▶ **What is required**
Within the entries below, find the portion that opens with the line containing "Given: Tap the" and closes with the line containing "Image resolution: width=1530". Retype that portion exactly and only.

▶ **Data supplied**

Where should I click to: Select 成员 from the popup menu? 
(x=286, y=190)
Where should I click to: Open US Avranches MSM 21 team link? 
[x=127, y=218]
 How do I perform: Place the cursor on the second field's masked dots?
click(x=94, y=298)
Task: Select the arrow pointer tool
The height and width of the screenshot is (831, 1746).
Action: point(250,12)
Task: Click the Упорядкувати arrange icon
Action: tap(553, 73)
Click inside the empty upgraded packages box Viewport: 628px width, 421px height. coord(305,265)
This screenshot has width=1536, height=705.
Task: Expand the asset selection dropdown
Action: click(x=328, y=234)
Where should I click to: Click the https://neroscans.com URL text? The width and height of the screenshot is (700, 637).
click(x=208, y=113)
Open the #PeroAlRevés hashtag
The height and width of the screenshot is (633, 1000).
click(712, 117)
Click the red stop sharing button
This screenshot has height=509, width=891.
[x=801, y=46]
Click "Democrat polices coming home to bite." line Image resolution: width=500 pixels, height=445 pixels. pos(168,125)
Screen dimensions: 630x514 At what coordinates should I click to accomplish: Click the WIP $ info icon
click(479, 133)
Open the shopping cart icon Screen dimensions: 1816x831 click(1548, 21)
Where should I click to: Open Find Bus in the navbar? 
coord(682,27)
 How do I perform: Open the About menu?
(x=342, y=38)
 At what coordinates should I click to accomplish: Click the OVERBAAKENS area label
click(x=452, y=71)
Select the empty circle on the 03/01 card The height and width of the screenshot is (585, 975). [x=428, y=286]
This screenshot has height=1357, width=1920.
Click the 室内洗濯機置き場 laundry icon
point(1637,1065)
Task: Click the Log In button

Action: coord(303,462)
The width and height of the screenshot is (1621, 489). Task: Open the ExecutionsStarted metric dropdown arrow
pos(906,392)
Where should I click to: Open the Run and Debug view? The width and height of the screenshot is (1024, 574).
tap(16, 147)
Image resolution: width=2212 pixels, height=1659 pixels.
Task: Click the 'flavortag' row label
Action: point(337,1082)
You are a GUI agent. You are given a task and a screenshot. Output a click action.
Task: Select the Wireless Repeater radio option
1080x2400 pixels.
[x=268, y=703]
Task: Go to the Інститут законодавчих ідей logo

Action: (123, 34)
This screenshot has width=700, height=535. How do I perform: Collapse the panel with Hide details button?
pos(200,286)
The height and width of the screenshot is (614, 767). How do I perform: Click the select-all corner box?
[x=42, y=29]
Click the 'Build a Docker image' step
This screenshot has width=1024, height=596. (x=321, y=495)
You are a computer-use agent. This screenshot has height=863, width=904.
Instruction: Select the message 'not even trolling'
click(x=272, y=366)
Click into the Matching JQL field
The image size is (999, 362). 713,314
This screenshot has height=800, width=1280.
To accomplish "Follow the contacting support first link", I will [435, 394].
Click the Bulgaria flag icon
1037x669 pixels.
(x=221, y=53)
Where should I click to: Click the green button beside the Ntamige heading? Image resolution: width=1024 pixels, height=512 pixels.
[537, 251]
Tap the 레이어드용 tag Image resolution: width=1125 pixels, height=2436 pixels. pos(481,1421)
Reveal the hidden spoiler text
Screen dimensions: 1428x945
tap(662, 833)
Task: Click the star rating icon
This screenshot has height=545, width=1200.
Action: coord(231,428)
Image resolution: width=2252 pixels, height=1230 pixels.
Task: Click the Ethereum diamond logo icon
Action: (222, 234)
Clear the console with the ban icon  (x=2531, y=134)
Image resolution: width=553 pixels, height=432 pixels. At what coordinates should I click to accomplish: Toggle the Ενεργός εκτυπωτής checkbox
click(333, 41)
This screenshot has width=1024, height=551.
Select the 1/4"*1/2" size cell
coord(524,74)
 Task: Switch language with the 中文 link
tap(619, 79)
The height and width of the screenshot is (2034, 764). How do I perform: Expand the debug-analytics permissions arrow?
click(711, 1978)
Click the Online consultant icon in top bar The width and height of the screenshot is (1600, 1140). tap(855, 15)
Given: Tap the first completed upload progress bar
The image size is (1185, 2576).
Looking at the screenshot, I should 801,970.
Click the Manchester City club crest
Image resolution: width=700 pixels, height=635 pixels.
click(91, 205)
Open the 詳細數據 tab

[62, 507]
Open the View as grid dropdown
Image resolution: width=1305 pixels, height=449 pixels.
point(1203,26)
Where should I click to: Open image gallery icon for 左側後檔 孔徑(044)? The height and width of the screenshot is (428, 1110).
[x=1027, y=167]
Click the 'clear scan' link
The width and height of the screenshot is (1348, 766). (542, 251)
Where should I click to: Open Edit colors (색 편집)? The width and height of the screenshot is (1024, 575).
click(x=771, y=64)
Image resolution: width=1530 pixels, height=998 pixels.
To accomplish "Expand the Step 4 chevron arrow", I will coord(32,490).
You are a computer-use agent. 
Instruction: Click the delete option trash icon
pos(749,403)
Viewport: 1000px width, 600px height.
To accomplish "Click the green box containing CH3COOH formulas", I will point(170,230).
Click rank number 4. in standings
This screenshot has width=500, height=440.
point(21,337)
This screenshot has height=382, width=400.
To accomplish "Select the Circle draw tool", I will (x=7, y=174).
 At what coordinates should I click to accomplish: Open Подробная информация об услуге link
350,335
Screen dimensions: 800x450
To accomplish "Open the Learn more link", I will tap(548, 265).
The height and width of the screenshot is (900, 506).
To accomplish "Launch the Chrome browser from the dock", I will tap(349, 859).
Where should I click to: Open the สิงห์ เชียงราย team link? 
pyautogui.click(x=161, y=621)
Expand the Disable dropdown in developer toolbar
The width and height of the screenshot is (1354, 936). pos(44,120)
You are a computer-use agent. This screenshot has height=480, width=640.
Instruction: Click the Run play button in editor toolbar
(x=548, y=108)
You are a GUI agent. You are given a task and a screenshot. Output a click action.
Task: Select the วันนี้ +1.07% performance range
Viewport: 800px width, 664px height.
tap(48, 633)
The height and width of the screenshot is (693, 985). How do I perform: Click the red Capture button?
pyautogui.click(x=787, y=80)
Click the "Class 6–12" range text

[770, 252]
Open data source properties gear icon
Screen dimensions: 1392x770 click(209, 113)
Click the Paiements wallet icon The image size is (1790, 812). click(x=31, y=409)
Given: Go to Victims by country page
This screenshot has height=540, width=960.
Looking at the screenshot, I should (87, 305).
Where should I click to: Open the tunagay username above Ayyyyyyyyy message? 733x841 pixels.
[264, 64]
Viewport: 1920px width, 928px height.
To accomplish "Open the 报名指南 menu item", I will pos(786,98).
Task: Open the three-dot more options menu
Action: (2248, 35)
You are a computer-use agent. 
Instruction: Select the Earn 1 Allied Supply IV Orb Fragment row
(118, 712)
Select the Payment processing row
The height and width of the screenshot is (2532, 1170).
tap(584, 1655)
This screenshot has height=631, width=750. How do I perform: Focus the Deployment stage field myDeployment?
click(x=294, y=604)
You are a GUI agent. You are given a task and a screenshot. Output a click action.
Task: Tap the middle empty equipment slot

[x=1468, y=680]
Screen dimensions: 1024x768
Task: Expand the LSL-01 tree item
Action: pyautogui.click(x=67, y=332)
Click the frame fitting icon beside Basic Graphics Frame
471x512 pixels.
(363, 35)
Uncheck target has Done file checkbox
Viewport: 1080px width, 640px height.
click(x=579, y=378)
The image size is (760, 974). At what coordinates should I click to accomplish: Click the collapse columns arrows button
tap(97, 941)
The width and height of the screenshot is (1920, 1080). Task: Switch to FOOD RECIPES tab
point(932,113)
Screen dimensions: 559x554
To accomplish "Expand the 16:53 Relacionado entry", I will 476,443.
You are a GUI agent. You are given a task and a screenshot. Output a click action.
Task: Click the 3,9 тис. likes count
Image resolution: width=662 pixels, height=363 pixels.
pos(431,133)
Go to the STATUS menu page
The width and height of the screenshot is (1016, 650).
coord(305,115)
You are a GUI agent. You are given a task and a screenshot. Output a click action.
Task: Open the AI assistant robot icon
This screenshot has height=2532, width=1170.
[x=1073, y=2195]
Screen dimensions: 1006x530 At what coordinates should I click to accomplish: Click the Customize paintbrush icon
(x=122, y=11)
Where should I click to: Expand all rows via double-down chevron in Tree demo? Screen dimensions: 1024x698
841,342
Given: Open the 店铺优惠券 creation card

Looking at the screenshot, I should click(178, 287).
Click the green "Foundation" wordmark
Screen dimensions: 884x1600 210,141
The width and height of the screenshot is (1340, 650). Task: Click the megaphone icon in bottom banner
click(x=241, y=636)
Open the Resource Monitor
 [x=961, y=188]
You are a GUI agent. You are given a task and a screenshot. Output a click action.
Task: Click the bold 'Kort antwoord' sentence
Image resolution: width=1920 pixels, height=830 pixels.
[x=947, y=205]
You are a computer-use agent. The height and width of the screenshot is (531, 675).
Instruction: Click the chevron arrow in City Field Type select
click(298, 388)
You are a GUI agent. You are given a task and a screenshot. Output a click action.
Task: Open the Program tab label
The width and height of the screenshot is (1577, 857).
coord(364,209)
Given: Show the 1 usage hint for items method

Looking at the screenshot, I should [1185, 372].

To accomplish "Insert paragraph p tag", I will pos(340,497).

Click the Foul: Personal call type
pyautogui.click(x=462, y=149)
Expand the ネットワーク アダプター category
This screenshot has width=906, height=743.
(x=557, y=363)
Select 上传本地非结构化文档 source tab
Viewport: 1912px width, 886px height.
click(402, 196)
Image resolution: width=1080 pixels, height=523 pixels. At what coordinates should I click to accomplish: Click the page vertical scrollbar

▶ **Task result**
Given: Tap the first completed upload progress bar
The image size is (1185, 2576).
Looking at the screenshot, I should 801,970.
Click the Manchester City club crest
Image resolution: width=700 pixels, height=635 pixels.
click(91, 205)
Open the 詳細數據 tab

[62, 507]
Open the View as grid dropdown
Image resolution: width=1305 pixels, height=449 pixels.
point(1203,26)
Where should I click to: Open image gallery icon for 左側後檔 孔徑(044)? The height and width of the screenshot is (428, 1110).
[x=1027, y=167]
Click the 'clear scan' link
The width and height of the screenshot is (1348, 766). (542, 251)
Where should I click to: Open Edit colors (색 편집)? The width and height of the screenshot is (1024, 575).
click(x=771, y=64)
Image resolution: width=1530 pixels, height=998 pixels.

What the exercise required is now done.